0896 - Das Psychonauten-Kind
Ein Winseln drang aus seinem Maul, klagend und schmerzerfüllt, als würde er unter einer Folter leiden. Er sprang nicht, sondern tat genau das Gegenteil, drückte sich auf die Hinterläufe, winselte weiter, und auch der gierige Ausdruck in seinen Augen war verschwunden. Er starrte auf das Gesicht des Jungen, auf dem sich eine Veränderung abzeichnete. Auf der Stirn leuchtete schwach und zitternd ein türkisfarbenes drittes Augen!
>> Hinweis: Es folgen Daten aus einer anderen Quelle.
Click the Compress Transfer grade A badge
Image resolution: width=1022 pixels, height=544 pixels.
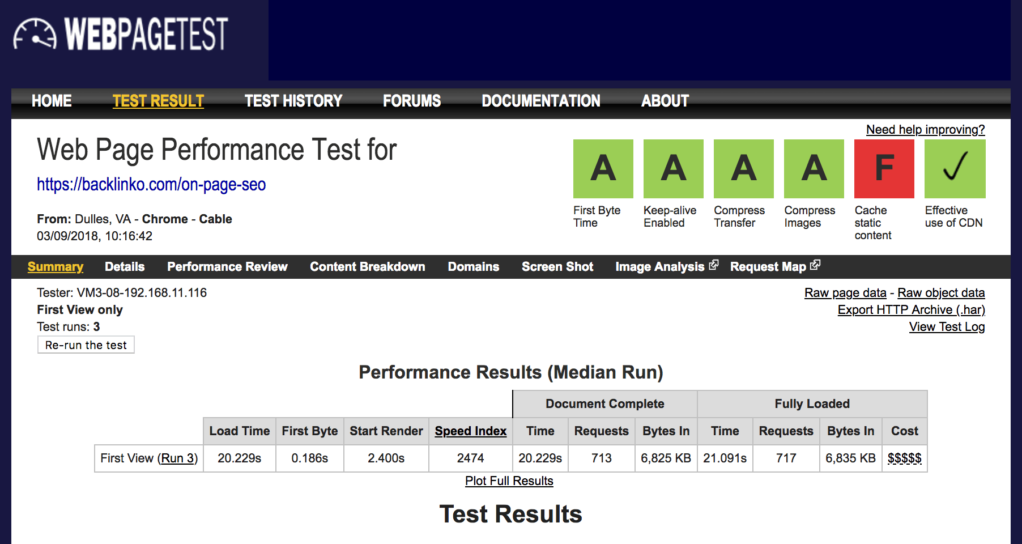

Von ihm strahlte ein kaltes Licht ab, das auch das Gesicht des Jungen aus der unmittelbaren dunklen Umgebung hervorriß und ihm einen gespenstischen Schein gab. Das Gesicht mit den runden Wangen wirkte plötzlich nicht mehr so kindlich, eher künstlich. Die kleine Nase, die Lippen, das Kinn und die Augen mit ihrem offenen Blick, all das trat in den Hintergrund, weil das gesamte Gesicht nur von diesem einen, in einem Dreieck liegenden Auge beherrscht wurde. Es war das Auge der Macht!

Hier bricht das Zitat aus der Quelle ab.